Mit ihrem Fineline-Style trifft sie den Nerv der Zeit. Nun stehen Vanessa Sigillo, die in die Tattoo-Welt einfach «reingerutscht» ist, sogar die Türen zu einer Karriere in Los Angeles offen.
Das herzliche Lachen und ihre positive Energie verraten es. Vanessa Sigillo hat sich mit ihrem Tattoo-Studio Carpe Artes im Mattenhof einen Traum erfüllt. Die kreative Bernerin war nach KV-Lehre und Matura auf bestem Weg, in der Immobilienbranche Karriere zu machen. Doch sie wollte es anders. «An Sitzungen und in meiner Freizeit habe ich oft Motive skizziert, die irgendwann in der Tattoo-Szene Anklang fanden. So bin ich in diese Welt gerutscht. Es hat sich, wie vieles in meinem Leben, einfach ergeben.»
«Jeder Kunde, jedes Tattoo ist ein eigenes Erlebnis»
Die Faszination für Motive, Tinte und Haut haben Vanessa nicht mehr losgelassen. Bald begann sie selbst, Tattoos zu stechen. Am Anfang übte sie an Kunsthaut, bis ihr erste Freunde und Bekannte echte Haut anvertrauten. «Learning by doing ist in der Tattoo-community üblich. Ich kontaktierte Tattoo-Studios in Bern, durfte einigen Künstlern bei der Arbeit zuschauen, konnte mit ihnen Ideen austauschen und habe so sehr viel gelernt.» Seit September 2021 führt Vanessa ihr eigenes Tattoo-Studio. Sie ist happy, dass es gut läuft und ihr ganz persönlicher Fineline-Style ankommt. Vanessa hat wohl Glück trifft sie mit ihren fein gestochenen Linien den Nerv der Zeit. Das Feine gefällt nicht nur den Frauen, auch immer mehr Männer finden es cool. Welche Sujets würde sie nicht umsetzen? «Farbige Tattoos entsprechen nicht meinem Stil, auch politische Motive, hinter denen ich nicht stehen kann, lehne ich ab.» Dafür bringt ihr jedes vollendete Tattoo Genugtuung auf verschiedenen Ebenen. «Die kreative Arbeit und auch die Kontakte zu den Menschen gefallen mir wahnsinnig. Jeder Kunde, jedes Tattoo ist ein eigenes Erlebnis, oft stecken megaschöne Geschichten dahinter. Aus den vielen, oft tiefgründigen Gesprächen sind schon einige wertvolle Freundschaften entstanden.» Ihre Passion beeindruckt, trotzdem bleibt die Frage nach dem Schmerz beim Stechen. «Das ist sehr unterschiedlich. Es gibt Personen, die praktisch nichts spüren und während des Tätowierens sogar einschlafen. Andere sind schmerzsensibler, bei vielen Menschen ist es auch eine Frage der persönlichen Tagesform.» Welche Körperstellen sind am schmerzempfindlichsten? «Am unangenehmsten ist es wohl in der Rippengegend und an den Fingern.»

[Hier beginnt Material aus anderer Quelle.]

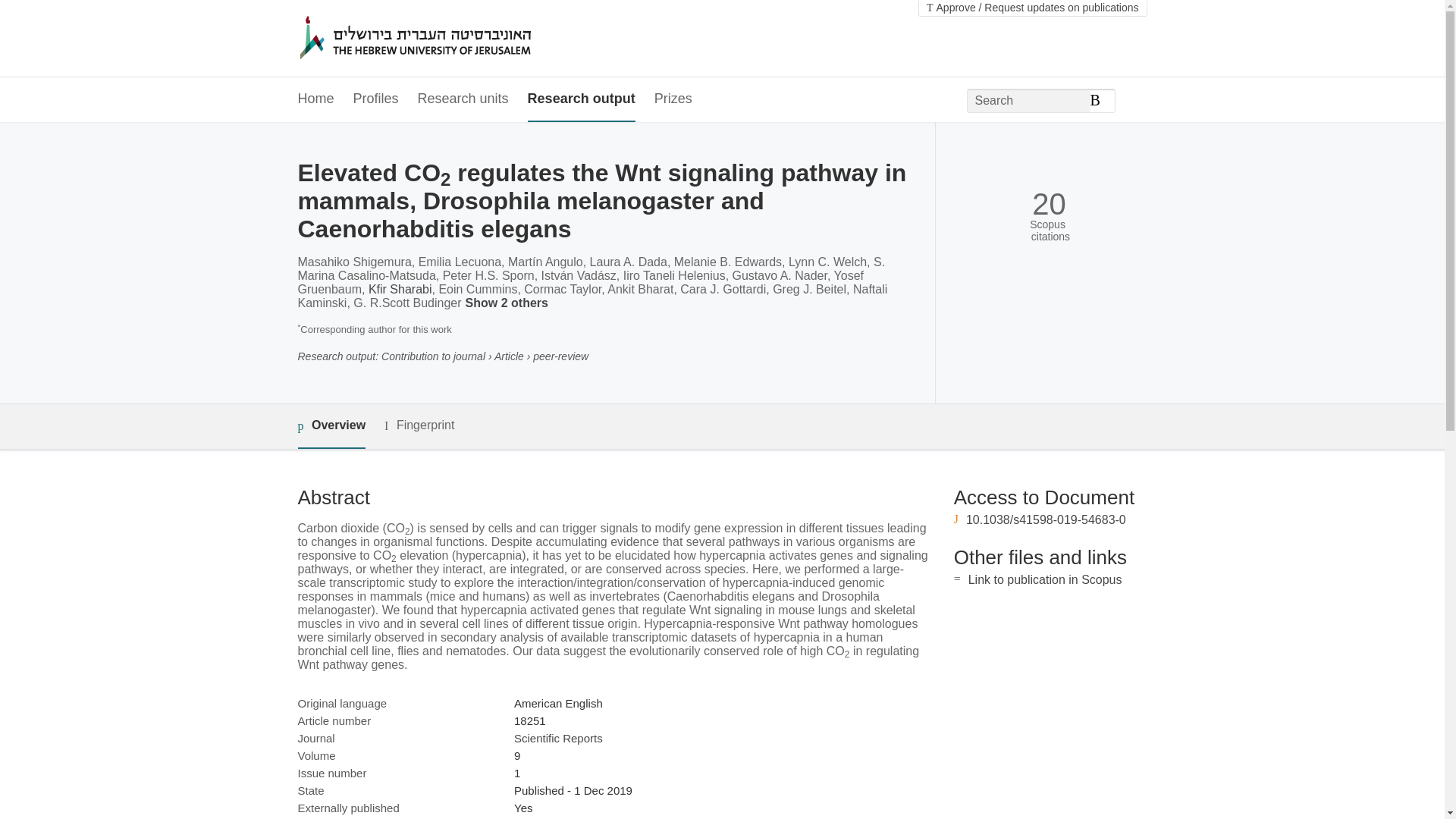
Overview (331, 426)
Research output (580, 99)
Scientific Reports (557, 738)
Kfir Sharabi (400, 288)
Show 2 others (509, 304)
Fingerprint (419, 425)
The Hebrew University of Jerusalem Home (447, 38)
Profiles (375, 99)
Link to publication in Scopus (1045, 579)
Given the description of an element on the screen output the (x, y) to click on. 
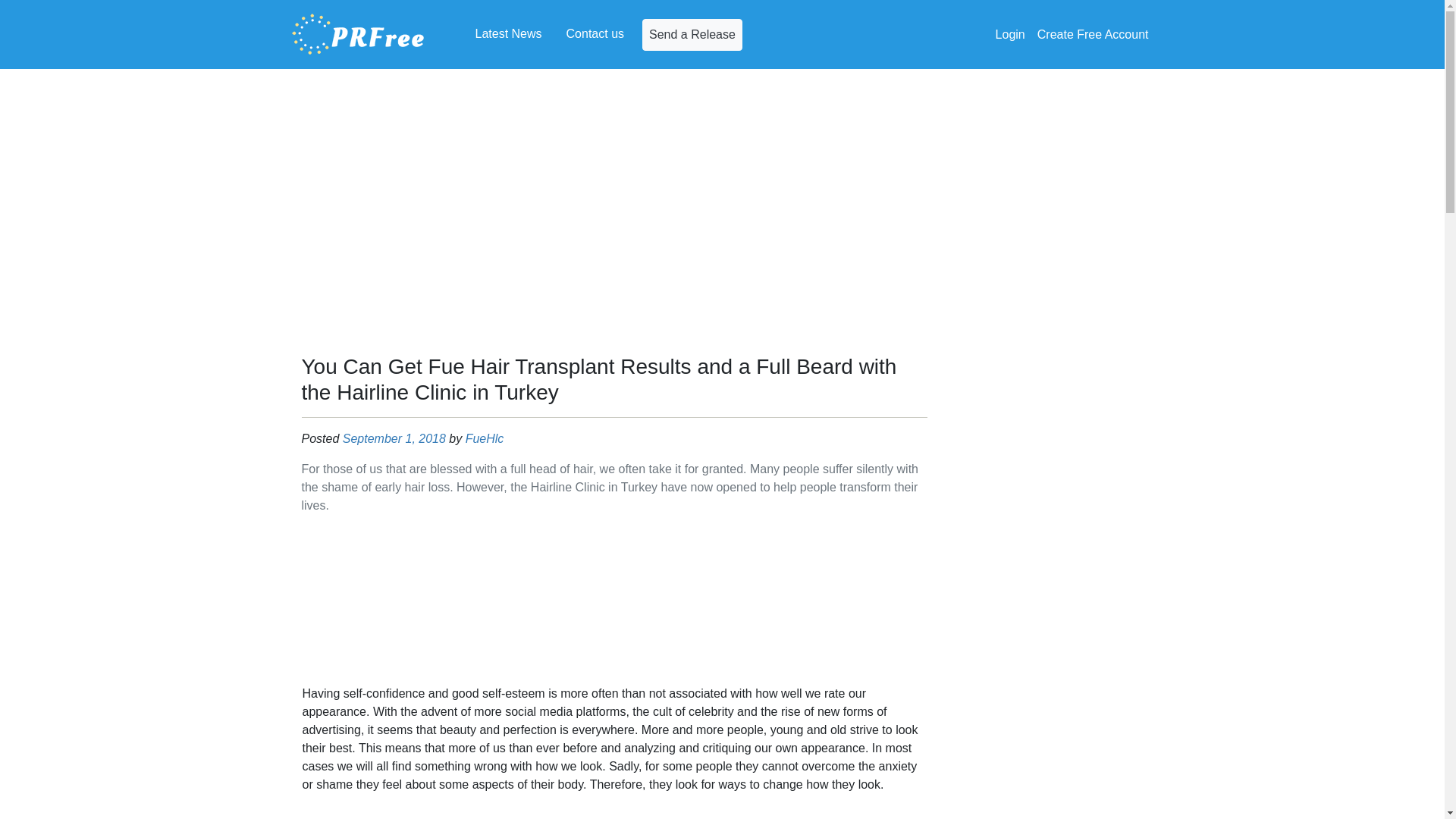
September 1, 2018 (393, 438)
Create Free Account (1092, 34)
Latest News (507, 33)
Advertisement (614, 602)
Contact us (595, 33)
Send a Release (692, 33)
Login (1010, 34)
PFRree (357, 34)
FueHlc (484, 438)
Given the description of an element on the screen output the (x, y) to click on. 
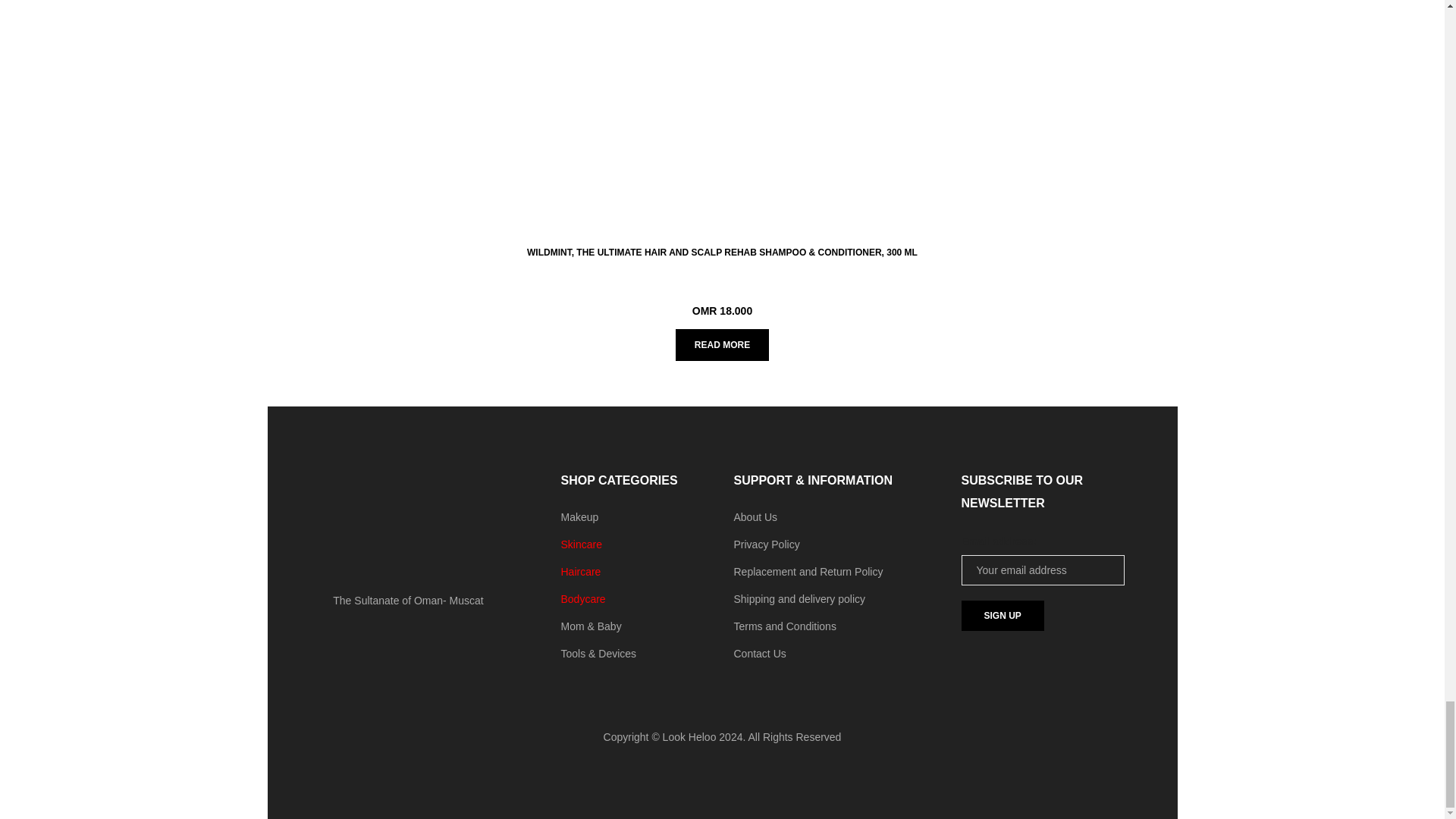
Sign up (1001, 615)
Given the description of an element on the screen output the (x, y) to click on. 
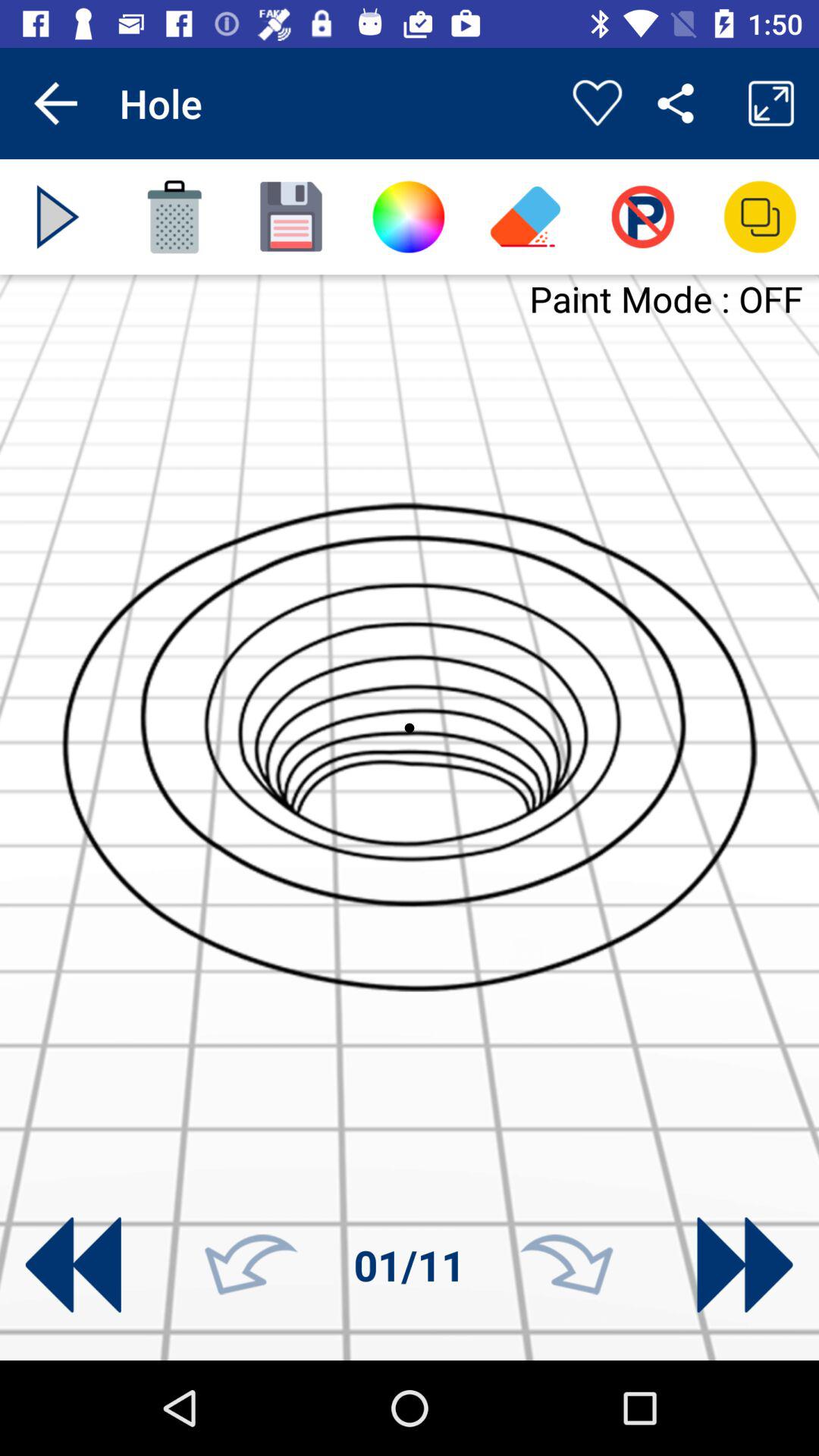
go back (251, 1264)
Given the description of an element on the screen output the (x, y) to click on. 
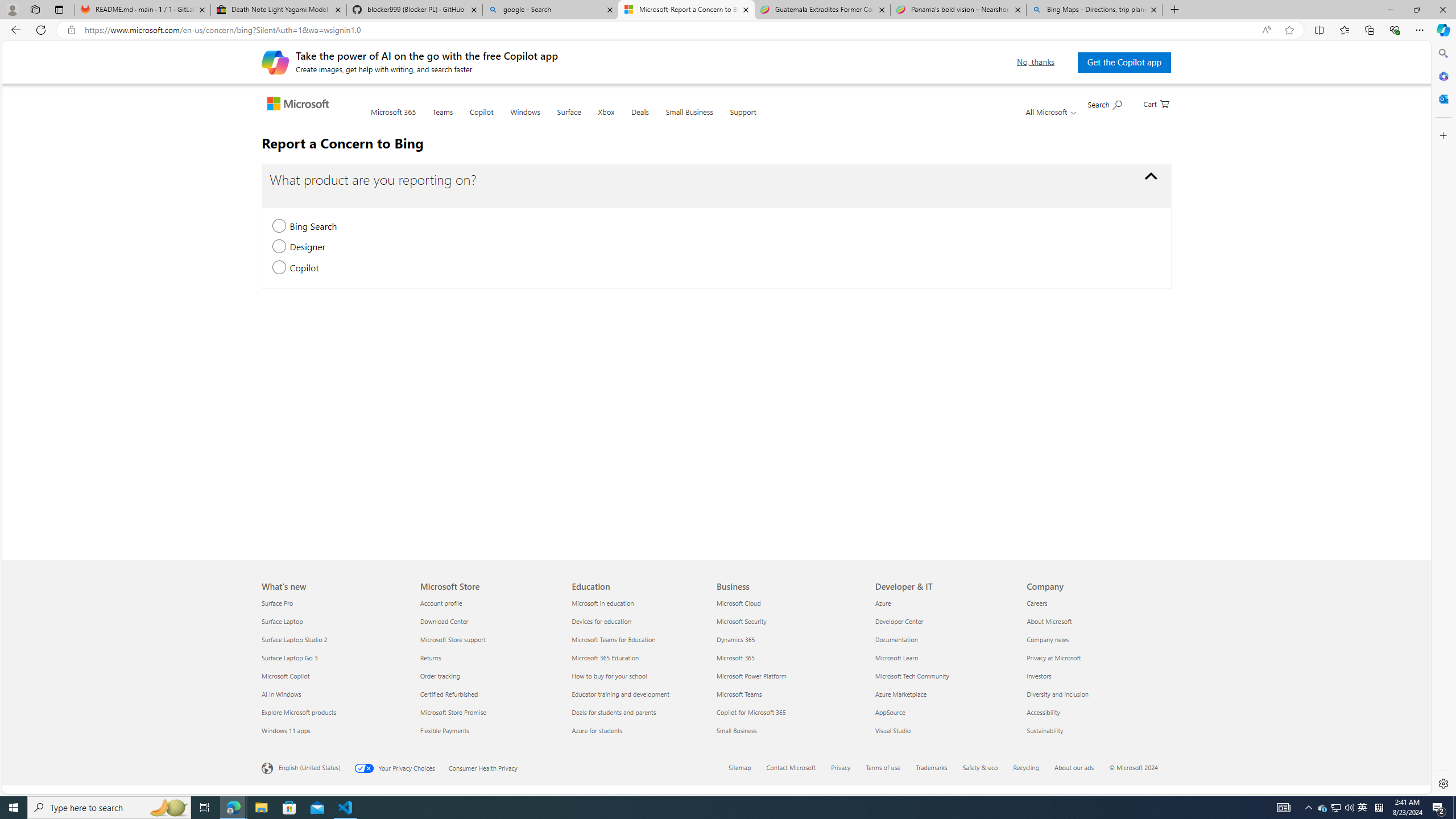
Microsoft Security (788, 620)
What product are you reporting on? no option selected (1150, 175)
Copilot, new section will be expanded (279, 268)
Microsoft Teams for Education Education (613, 638)
Surface (568, 118)
Xbox (606, 118)
Windows (524, 118)
Explore Microsoft products (334, 711)
Privacy at Microsoft Company (1053, 656)
Account profile Microsoft Store (441, 602)
Microsoft Tech Community (944, 675)
Microsoft Store support Microsoft Store (452, 638)
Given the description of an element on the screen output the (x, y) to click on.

Bald werden die Koffer für die USA gepackt
Zusammen mit ihrem Partner Yanik Niffeler, einem bereits international etablierten Berner Künstler und Tätowierer, möchte sich Vanessa ihren nächsten Traum erfüllen. Die beiden haben ein Jobangebot des bekannten Tätowierers Noah Minuskin in Los Angeles in der Tasche. Yanik hat den Amerikaner auf einer Europatour kennengelernt. Die beiden verstanden sich auf Anhieb und so kam es zum Angebot, nach L.A. zu kommen. «Als Minuskin meine Arbeiten auf Instagram sah, schlug er vor, dass ich auch mitkomme, weil mein Style in Kalifornien gut ankommen könnte.» Wird Sigillo deshalb ihr gut laufendes Studio in Bern schon wieder aufgeben? «Am liebsten würden wir sofort nach Los Angeles fliegen, müssen aber noch administrative Hürden überwinden. In der Zwischenzeit möchte ich für mein Studio eine Untervermietung organisieren, damit ich ab und zu nach Bern zurückkehren und weiterhin meine liebgewonnenen Kunden betreuen kann.»